(DIRECTIONS FOR THIS TASK): Rewrite the rows from the line containing "The width and height of the screenshot is (1280, 658)." through the line containing "pos(393,323)", changing "hamburger menu" to "navigation menu" and leaving everything else as it is. Return only those lines.

(DATA SUPPLIED):

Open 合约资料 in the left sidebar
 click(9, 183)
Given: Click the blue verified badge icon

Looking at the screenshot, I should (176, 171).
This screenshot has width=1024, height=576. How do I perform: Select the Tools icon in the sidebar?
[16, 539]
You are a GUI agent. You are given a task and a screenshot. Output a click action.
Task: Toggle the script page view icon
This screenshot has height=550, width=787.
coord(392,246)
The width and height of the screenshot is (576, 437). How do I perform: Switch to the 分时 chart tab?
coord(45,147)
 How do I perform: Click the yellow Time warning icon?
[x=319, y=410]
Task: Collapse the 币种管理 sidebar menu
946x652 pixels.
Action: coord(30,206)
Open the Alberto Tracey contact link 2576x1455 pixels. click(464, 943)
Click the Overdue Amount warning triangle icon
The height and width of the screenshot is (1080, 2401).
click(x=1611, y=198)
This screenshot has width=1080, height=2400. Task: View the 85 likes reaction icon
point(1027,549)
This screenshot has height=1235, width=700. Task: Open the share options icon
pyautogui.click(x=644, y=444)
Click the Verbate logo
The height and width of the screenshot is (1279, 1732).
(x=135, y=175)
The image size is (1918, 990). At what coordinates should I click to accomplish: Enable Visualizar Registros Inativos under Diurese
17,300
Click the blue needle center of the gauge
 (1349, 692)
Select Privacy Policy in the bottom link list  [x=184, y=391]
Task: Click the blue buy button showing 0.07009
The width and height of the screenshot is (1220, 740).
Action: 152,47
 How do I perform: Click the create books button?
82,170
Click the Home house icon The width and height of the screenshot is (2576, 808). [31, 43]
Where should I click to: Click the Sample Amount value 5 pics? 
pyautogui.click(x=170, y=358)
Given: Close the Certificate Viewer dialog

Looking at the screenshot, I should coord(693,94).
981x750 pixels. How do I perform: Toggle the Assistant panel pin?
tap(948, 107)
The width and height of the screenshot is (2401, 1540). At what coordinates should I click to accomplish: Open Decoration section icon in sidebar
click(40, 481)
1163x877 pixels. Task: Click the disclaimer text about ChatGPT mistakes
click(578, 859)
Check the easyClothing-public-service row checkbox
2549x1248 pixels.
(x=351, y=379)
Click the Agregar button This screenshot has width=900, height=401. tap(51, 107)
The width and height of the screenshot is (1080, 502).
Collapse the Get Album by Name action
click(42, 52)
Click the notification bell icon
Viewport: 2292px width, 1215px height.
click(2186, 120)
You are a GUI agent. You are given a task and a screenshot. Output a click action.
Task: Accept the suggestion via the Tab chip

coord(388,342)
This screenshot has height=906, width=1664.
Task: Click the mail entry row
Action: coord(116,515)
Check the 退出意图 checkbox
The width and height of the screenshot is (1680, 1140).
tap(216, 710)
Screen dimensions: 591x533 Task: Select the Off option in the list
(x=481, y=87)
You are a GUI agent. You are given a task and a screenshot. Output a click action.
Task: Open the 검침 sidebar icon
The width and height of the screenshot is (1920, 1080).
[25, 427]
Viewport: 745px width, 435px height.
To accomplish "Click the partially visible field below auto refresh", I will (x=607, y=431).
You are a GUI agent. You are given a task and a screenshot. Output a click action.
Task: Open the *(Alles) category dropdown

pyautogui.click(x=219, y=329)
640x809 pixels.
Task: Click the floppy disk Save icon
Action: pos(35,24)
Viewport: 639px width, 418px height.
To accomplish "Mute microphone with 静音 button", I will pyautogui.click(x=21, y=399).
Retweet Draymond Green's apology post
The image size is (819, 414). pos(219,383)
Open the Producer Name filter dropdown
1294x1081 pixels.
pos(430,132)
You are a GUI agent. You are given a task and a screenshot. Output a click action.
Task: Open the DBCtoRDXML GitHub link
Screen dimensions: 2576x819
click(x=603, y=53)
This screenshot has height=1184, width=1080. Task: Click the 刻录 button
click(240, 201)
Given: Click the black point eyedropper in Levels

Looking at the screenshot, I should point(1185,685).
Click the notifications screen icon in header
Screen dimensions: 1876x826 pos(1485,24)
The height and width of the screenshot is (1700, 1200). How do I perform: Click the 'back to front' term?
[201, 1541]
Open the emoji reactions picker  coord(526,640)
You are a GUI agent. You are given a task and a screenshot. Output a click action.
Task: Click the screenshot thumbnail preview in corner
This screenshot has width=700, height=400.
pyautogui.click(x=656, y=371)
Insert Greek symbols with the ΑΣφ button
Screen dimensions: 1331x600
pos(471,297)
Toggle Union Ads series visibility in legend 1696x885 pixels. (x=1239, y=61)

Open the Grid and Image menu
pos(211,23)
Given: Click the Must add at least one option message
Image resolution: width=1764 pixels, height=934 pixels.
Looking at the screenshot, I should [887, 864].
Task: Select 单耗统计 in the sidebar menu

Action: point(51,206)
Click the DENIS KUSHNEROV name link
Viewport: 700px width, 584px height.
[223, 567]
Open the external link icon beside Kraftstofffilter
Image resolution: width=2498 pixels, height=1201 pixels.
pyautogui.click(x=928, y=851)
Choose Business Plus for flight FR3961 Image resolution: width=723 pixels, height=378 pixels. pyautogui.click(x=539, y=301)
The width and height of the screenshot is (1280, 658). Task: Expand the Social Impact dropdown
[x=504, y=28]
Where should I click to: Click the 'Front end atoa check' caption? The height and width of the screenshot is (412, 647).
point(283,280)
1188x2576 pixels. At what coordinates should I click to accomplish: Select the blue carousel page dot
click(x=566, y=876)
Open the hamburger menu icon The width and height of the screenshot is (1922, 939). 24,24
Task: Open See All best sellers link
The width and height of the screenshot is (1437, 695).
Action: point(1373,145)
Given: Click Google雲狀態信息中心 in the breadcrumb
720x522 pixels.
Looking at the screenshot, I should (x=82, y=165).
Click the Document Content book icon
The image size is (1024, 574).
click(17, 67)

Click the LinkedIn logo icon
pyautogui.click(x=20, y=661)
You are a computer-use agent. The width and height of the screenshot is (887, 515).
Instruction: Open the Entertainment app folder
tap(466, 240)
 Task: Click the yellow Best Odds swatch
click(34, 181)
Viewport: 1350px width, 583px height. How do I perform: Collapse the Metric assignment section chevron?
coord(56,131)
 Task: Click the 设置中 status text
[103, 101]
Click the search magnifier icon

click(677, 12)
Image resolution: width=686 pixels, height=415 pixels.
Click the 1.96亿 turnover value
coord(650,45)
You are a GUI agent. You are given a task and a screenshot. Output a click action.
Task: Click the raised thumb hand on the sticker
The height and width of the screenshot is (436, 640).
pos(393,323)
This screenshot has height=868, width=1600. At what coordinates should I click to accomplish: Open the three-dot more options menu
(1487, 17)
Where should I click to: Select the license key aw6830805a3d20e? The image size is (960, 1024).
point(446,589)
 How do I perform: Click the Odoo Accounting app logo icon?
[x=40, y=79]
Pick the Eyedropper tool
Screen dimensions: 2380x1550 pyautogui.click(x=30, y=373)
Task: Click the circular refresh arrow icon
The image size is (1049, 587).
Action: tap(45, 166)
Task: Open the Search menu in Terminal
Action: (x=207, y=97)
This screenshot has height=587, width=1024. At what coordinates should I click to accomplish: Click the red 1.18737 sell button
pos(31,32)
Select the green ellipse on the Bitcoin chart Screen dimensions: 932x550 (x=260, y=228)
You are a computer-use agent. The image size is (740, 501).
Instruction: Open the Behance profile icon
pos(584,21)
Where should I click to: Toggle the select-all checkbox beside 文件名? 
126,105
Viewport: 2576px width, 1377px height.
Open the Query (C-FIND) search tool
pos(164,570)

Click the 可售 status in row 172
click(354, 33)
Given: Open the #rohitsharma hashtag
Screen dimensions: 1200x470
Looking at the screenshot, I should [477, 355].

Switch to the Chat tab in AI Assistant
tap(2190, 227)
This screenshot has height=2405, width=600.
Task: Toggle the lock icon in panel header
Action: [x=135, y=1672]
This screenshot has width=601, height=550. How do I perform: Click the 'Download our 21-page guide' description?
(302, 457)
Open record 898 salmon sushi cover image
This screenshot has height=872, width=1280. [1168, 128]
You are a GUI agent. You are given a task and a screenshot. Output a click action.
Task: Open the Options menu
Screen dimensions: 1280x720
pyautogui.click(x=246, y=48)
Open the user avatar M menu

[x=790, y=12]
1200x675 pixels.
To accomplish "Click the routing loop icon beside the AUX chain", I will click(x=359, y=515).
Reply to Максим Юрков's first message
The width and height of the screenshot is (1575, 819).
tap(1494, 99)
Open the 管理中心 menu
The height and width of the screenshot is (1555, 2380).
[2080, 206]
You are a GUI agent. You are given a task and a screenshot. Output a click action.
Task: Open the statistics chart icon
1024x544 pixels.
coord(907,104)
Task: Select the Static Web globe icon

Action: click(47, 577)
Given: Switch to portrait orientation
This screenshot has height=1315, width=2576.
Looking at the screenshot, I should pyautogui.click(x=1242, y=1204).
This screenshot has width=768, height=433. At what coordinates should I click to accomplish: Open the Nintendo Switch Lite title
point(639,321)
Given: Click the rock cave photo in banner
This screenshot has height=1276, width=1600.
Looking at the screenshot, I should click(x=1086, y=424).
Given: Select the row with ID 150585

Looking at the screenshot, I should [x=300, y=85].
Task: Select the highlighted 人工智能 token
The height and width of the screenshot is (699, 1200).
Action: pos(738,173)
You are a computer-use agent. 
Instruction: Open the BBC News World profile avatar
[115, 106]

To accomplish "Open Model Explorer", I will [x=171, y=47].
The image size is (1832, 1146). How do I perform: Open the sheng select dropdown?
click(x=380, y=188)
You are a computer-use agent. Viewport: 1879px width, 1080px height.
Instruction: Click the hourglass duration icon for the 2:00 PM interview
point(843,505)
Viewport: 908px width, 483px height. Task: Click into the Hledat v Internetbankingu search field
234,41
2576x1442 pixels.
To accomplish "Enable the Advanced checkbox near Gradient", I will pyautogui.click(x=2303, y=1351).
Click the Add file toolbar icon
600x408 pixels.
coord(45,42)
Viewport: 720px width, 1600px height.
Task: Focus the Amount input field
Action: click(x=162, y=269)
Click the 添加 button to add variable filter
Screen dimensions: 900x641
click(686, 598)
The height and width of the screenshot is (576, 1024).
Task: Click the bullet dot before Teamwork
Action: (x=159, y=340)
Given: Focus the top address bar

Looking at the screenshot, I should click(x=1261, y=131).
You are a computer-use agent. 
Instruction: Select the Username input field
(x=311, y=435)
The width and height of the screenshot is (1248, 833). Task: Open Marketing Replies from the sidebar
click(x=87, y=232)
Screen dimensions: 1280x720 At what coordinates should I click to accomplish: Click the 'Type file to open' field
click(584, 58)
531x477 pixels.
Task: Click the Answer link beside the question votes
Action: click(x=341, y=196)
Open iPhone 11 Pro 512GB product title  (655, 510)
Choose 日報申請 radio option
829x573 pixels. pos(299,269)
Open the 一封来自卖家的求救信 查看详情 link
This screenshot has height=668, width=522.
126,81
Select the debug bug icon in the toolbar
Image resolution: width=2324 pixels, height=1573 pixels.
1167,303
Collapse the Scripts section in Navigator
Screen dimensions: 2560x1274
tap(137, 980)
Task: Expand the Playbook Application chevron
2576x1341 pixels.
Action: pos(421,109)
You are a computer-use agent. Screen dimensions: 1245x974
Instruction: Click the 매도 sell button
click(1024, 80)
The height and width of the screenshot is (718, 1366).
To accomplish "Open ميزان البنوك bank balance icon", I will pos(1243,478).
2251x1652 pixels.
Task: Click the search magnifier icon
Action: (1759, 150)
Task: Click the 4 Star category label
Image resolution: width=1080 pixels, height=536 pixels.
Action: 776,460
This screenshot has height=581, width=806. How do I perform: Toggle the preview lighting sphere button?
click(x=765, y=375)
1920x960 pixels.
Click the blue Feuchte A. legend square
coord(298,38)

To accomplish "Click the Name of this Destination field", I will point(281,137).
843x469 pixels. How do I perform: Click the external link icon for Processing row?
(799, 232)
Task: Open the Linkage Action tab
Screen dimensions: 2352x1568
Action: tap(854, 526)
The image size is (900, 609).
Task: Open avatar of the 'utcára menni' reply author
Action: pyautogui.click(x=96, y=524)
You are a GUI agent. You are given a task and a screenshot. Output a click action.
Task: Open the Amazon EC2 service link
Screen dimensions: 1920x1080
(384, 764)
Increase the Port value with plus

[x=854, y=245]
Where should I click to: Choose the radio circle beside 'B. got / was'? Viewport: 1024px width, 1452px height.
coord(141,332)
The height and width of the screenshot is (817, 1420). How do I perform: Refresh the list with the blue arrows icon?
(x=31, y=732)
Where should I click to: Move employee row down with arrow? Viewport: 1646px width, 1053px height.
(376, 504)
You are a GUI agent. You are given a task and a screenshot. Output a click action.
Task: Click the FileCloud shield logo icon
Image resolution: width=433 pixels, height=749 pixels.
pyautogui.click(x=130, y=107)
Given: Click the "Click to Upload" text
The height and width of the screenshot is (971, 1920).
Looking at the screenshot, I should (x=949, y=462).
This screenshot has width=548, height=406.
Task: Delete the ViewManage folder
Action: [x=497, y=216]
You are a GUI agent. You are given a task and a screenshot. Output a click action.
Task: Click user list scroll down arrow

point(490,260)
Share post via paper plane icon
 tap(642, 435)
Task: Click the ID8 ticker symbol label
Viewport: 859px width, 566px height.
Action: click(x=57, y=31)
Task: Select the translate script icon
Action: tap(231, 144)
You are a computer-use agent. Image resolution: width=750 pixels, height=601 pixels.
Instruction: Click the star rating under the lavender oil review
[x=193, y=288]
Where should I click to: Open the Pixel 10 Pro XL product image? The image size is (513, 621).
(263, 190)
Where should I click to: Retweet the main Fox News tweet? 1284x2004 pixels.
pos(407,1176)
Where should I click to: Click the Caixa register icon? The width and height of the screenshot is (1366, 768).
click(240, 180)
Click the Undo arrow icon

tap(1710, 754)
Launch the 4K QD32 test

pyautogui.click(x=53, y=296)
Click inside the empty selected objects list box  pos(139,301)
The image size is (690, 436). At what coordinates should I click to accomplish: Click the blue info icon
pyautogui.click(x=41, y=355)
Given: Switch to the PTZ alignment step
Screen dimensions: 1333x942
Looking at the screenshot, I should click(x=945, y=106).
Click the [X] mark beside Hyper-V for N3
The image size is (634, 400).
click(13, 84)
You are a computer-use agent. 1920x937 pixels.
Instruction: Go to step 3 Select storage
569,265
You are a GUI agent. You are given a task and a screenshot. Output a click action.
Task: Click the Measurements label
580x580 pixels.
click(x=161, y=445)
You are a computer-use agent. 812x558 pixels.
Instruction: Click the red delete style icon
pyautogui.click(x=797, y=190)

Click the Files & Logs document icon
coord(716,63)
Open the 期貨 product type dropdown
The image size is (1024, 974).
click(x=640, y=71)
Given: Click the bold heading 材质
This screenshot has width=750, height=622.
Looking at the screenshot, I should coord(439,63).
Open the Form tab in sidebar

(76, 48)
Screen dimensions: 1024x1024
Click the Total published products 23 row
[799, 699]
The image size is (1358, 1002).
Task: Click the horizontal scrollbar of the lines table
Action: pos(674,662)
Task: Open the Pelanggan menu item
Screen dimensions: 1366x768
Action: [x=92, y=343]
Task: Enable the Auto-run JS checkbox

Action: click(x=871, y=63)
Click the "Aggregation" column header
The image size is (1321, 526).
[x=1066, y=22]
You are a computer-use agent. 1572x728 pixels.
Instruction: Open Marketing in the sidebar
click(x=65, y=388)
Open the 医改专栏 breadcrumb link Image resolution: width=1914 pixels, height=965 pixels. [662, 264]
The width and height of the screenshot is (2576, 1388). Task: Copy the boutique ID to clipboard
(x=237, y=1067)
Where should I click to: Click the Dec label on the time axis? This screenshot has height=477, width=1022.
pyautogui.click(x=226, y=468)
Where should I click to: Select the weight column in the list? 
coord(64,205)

(CORRECT RESPONSE):
The width and height of the screenshot is (1280, 658). Task: Expand the Social Impact dropdown
[x=504, y=28]
Where should I click to: Click the 'Front end atoa check' caption? The height and width of the screenshot is (412, 647).
point(283,280)
1188x2576 pixels. At what coordinates should I click to accomplish: Select the blue carousel page dot
click(x=566, y=876)
Open the navigation menu icon The width and height of the screenshot is (1922, 939). 24,24
Task: Open See All best sellers link
The width and height of the screenshot is (1437, 695).
Action: point(1373,145)
Given: Click Google雲狀態信息中心 in the breadcrumb
720x522 pixels.
Looking at the screenshot, I should (x=82, y=165).
Click the Document Content book icon
The image size is (1024, 574).
click(17, 67)

Click the LinkedIn logo icon
pyautogui.click(x=20, y=661)
You are a computer-use agent. The width and height of the screenshot is (887, 515).
Instruction: Open the Entertainment app folder
tap(466, 240)
 Task: Click the yellow Best Odds swatch
click(34, 181)
Viewport: 1350px width, 583px height. How do I perform: Collapse the Metric assignment section chevron?
coord(56,131)
 Task: Click the 设置中 status text
[103, 101]
Click the search magnifier icon

click(677, 12)
Image resolution: width=686 pixels, height=415 pixels.
Click the 1.96亿 turnover value
coord(650,45)
You are a GUI agent. You are given a task and a screenshot. Output a click action.
Task: Click the raised thumb hand on the sticker
The height and width of the screenshot is (436, 640).
pos(393,323)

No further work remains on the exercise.